(Beginning of GIVEN RECORDS)
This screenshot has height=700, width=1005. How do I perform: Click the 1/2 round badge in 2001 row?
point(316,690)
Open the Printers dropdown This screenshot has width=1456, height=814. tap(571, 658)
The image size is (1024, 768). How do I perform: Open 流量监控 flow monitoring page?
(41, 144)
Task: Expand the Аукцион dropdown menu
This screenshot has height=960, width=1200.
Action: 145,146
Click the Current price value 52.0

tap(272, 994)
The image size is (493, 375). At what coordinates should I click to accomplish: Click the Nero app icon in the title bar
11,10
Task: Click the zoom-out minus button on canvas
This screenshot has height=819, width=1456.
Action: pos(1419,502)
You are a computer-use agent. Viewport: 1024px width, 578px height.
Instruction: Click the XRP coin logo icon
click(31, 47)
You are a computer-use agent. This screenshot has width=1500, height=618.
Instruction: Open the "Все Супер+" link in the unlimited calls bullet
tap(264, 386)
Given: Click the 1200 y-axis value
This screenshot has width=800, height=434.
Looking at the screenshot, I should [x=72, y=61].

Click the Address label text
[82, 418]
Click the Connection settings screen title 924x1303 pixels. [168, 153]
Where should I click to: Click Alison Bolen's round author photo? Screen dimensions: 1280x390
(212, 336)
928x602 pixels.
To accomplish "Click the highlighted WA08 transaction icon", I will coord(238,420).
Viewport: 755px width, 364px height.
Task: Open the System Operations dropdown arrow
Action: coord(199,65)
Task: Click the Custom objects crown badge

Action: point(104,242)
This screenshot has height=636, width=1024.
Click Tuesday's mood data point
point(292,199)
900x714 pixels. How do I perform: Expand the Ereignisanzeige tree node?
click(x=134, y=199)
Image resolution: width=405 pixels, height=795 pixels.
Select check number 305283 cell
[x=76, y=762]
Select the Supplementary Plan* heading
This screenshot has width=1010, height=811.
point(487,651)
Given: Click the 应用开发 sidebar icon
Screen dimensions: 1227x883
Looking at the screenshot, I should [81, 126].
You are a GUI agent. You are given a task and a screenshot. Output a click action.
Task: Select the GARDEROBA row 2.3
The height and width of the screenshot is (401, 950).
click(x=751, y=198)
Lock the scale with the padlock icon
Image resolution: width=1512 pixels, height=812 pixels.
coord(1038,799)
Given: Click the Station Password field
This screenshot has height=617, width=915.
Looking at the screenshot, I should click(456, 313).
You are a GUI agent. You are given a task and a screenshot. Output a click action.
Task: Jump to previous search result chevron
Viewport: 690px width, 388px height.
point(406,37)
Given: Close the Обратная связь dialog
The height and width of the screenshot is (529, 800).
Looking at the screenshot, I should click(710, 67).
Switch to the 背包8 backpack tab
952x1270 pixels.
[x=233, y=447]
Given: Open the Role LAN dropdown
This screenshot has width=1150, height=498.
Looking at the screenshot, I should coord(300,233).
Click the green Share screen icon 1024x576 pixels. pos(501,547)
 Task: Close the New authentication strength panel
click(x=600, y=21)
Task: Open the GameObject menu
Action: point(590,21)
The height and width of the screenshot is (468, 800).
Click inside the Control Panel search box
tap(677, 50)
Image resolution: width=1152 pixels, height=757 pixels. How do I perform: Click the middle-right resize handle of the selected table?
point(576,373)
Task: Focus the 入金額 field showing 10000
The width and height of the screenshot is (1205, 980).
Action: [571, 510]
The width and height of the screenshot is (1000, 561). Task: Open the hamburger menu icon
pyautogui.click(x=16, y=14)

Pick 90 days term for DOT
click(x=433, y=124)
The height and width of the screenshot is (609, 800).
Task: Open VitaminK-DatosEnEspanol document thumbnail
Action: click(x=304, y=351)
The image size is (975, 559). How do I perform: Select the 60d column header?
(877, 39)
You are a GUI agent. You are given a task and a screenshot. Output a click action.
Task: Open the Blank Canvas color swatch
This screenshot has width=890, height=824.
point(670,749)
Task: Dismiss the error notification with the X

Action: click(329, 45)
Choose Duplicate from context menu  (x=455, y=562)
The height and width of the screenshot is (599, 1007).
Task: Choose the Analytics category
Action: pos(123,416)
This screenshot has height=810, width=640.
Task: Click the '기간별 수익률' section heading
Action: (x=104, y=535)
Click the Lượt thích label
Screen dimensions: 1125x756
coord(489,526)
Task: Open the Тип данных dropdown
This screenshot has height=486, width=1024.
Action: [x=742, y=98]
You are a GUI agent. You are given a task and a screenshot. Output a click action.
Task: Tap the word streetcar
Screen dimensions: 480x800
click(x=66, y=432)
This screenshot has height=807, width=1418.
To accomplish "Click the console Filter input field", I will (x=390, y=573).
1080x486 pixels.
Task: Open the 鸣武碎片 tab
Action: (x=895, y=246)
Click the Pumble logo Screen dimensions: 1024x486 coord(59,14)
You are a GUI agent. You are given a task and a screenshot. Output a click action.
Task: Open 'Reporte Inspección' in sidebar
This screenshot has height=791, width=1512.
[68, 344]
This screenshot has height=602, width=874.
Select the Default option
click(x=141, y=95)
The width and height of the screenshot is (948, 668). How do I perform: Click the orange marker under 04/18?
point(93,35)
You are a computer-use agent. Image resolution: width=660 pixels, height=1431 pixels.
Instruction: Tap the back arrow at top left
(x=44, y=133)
(End of GIVEN RECORDS)
* [WHAT THE TASK REQUIRES]:
Each line from the one with "Task: Tap the word streetcar" through the end of the entries above must be set down exactly, both end lines included, and no other line may appear.

* [WRITTEN SOLUTION]:
Task: Tap the word streetcar
Screen dimensions: 480x800
click(x=66, y=432)
This screenshot has height=807, width=1418.
To accomplish "Click the console Filter input field", I will (x=390, y=573).
1080x486 pixels.
Task: Open the 鸣武碎片 tab
Action: (x=895, y=246)
Click the Pumble logo Screen dimensions: 1024x486 coord(59,14)
You are a GUI agent. You are given a task and a screenshot. Output a click action.
Task: Open 'Reporte Inspección' in sidebar
This screenshot has height=791, width=1512.
[68, 344]
This screenshot has height=602, width=874.
Select the Default option
click(x=141, y=95)
The width and height of the screenshot is (948, 668). How do I perform: Click the orange marker under 04/18?
point(93,35)
You are a computer-use agent. Image resolution: width=660 pixels, height=1431 pixels.
Instruction: Tap the back arrow at top left
(x=44, y=133)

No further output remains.